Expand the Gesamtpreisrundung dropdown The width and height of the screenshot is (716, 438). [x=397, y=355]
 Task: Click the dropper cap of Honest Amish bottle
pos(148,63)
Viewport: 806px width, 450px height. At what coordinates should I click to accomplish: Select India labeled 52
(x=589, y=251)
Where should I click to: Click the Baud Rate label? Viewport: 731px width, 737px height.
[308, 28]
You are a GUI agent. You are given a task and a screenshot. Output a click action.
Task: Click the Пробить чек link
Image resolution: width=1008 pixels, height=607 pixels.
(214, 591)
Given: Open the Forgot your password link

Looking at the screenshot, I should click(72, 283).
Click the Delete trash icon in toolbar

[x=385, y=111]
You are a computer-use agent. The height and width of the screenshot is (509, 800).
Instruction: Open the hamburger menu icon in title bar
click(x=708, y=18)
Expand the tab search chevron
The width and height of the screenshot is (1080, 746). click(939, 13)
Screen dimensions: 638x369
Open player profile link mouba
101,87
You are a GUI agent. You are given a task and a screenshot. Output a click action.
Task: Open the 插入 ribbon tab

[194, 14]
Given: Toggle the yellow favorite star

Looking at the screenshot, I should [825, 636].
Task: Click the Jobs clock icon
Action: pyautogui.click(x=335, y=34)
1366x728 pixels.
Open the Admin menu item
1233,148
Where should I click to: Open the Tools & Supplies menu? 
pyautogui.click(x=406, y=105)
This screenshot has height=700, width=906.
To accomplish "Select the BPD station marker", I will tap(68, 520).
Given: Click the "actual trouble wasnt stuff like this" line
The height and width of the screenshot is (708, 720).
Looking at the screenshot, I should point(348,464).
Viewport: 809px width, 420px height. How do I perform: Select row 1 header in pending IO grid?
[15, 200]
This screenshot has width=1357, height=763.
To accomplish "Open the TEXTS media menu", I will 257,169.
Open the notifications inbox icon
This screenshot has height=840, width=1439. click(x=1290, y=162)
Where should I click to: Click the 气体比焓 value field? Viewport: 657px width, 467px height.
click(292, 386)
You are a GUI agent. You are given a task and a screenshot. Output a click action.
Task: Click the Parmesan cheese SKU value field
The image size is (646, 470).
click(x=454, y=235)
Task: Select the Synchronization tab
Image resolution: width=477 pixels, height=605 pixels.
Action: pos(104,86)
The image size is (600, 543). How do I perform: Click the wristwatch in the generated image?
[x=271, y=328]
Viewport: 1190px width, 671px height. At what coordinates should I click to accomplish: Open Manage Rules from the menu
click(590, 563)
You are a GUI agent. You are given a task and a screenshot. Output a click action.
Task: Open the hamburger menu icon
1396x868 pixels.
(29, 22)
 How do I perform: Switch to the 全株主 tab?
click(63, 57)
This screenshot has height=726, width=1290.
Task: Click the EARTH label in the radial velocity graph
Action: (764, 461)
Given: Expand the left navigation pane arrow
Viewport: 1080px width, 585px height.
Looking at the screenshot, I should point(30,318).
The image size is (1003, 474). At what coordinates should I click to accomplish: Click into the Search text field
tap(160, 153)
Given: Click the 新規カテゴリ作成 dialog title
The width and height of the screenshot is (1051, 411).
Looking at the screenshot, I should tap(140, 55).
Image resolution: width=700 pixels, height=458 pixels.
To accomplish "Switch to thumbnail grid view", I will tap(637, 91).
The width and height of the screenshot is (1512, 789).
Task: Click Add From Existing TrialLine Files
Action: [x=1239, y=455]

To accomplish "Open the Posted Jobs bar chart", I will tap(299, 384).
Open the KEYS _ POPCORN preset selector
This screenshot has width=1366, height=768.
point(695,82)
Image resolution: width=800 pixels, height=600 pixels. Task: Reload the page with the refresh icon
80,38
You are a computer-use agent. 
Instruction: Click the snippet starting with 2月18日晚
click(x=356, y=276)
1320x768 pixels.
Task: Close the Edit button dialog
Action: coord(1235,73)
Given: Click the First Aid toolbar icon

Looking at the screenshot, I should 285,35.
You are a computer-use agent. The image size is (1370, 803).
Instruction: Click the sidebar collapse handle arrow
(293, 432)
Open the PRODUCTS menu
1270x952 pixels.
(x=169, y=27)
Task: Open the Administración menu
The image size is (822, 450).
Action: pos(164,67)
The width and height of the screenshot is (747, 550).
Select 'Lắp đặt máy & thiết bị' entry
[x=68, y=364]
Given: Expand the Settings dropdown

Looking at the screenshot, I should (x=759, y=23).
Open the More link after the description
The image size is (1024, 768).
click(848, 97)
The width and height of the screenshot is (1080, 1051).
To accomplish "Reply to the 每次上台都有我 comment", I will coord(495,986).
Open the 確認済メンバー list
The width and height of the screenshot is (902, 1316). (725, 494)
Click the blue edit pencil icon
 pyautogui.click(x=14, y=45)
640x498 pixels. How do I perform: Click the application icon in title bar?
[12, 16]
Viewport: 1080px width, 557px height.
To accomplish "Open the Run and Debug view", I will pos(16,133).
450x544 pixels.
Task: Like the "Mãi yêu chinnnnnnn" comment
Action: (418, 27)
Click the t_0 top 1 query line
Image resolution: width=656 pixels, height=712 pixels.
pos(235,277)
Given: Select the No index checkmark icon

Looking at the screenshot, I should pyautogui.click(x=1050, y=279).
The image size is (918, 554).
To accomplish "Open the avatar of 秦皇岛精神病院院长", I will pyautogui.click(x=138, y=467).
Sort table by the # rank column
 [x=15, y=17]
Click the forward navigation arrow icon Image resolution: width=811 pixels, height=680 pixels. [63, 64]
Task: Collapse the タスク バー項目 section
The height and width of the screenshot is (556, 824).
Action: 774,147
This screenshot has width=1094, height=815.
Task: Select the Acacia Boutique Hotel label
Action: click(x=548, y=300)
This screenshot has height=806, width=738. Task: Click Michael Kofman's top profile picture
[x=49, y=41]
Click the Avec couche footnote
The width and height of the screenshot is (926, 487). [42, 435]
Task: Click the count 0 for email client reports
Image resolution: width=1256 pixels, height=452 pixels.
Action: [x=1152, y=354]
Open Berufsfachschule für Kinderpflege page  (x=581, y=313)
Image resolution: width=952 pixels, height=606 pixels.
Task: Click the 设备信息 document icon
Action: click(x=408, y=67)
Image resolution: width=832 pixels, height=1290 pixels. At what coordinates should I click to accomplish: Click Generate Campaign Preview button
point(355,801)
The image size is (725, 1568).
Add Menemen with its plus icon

● TRY IT: I'd like the lines above from the one with "Open the More link after the description" up to and including the one with "Viewport: 1080px width, 557px height." copied exactly, with no other lines.

● TASK ANSWER:
Open the More link after the description
The image size is (1024, 768).
click(848, 97)
The width and height of the screenshot is (1080, 1051).
To accomplish "Reply to the 每次上台都有我 comment", I will coord(495,986).
Open the 確認済メンバー list
The width and height of the screenshot is (902, 1316). (725, 494)
Click the blue edit pencil icon
 pyautogui.click(x=14, y=45)
640x498 pixels. How do I perform: Click the application icon in title bar?
[12, 16]
Viewport: 1080px width, 557px height.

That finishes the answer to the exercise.